• Records for this task:
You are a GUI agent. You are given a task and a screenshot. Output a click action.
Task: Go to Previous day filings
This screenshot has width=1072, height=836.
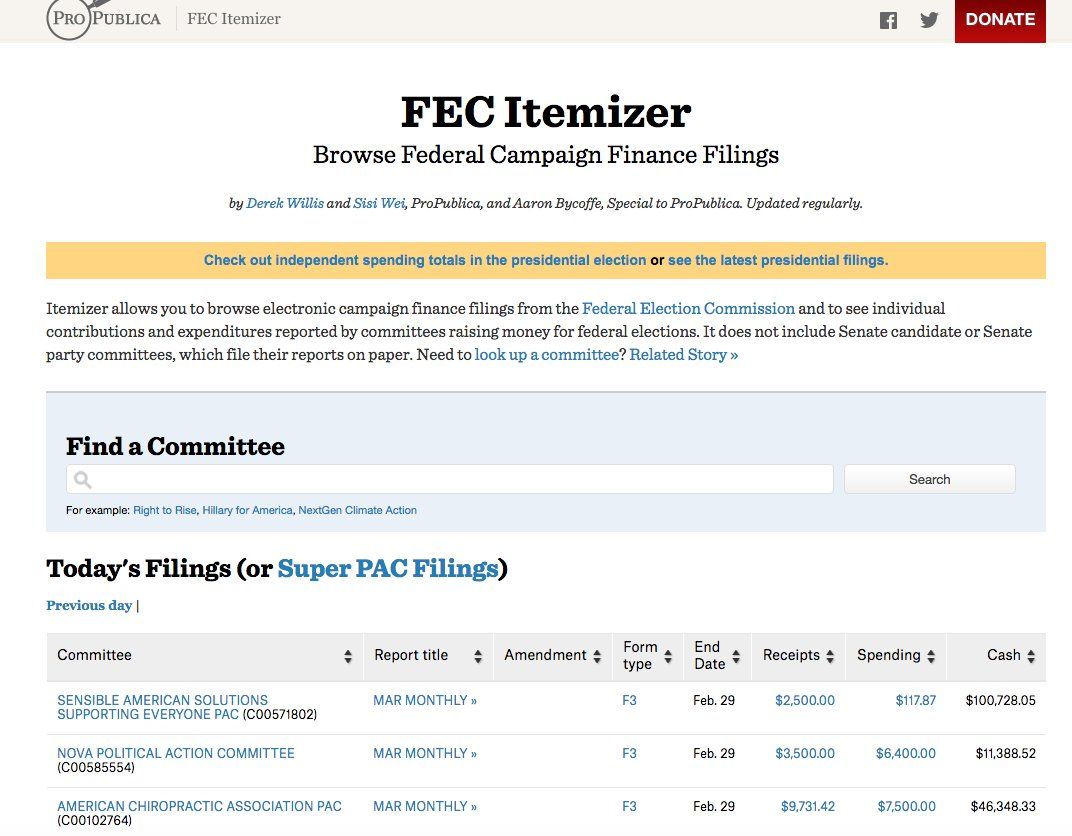89,606
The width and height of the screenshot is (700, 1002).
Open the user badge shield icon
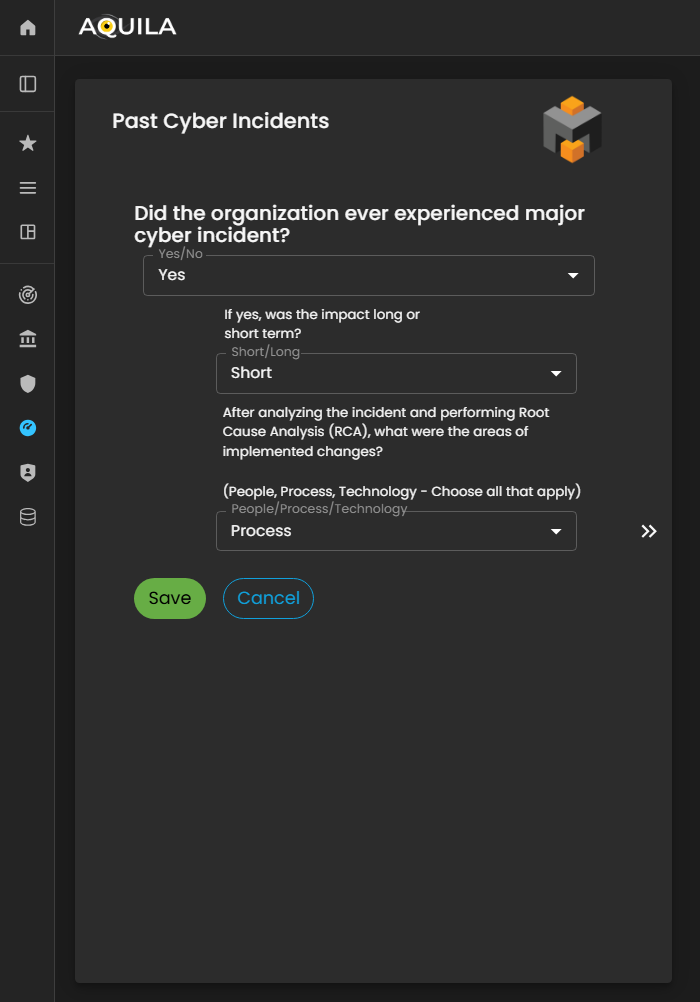(28, 473)
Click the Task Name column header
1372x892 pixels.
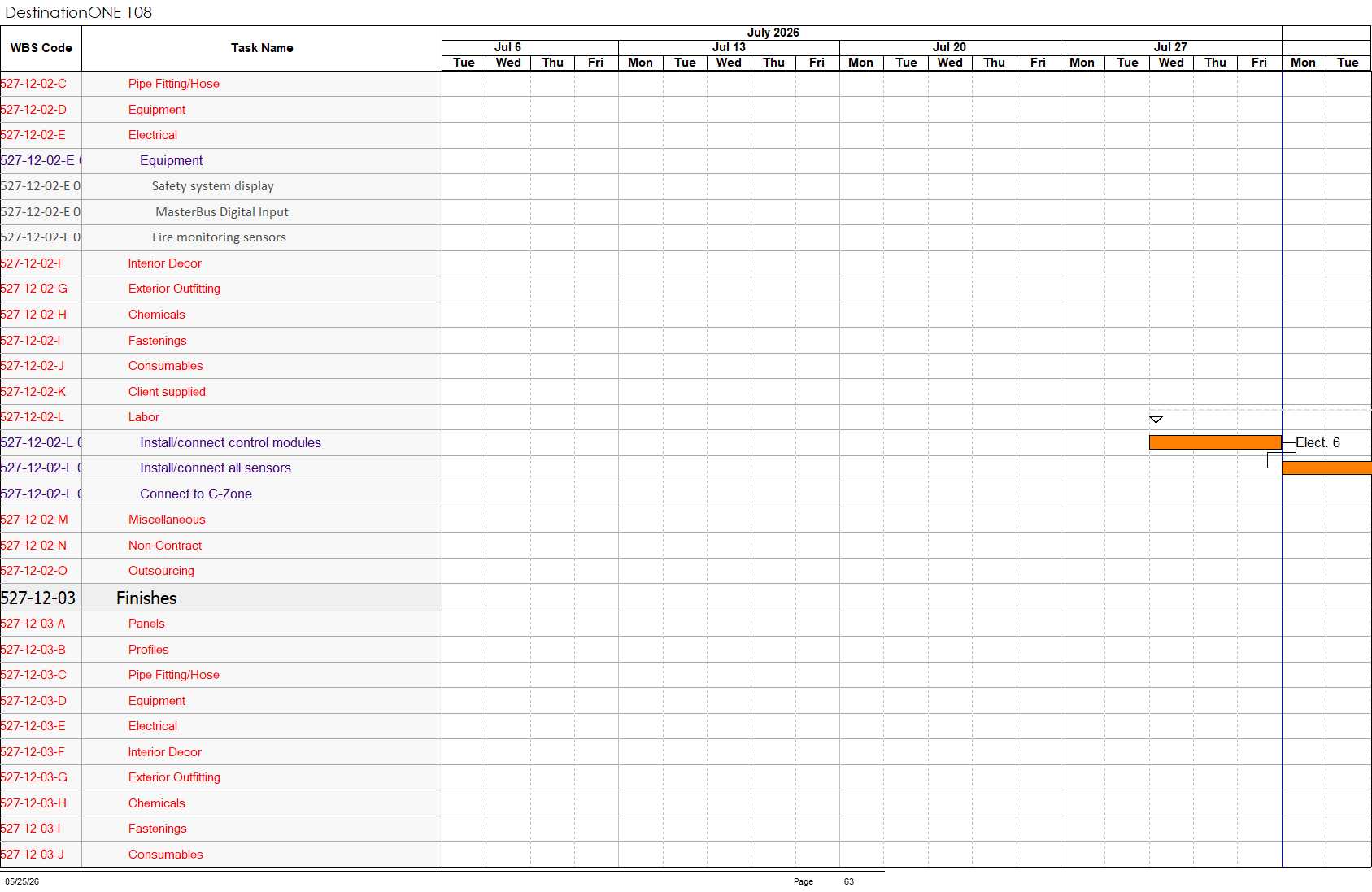[x=262, y=48]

• Your objective:
From the line containing "The width and" through the last line of the records above, reproduce every line exactly, leaving out the pictures.

• Task answer:
The width and height of the screenshot is (700, 1002).
Open the user badge shield icon
(28, 473)
Click the Task Name column header
1372x892 pixels.
[x=262, y=48]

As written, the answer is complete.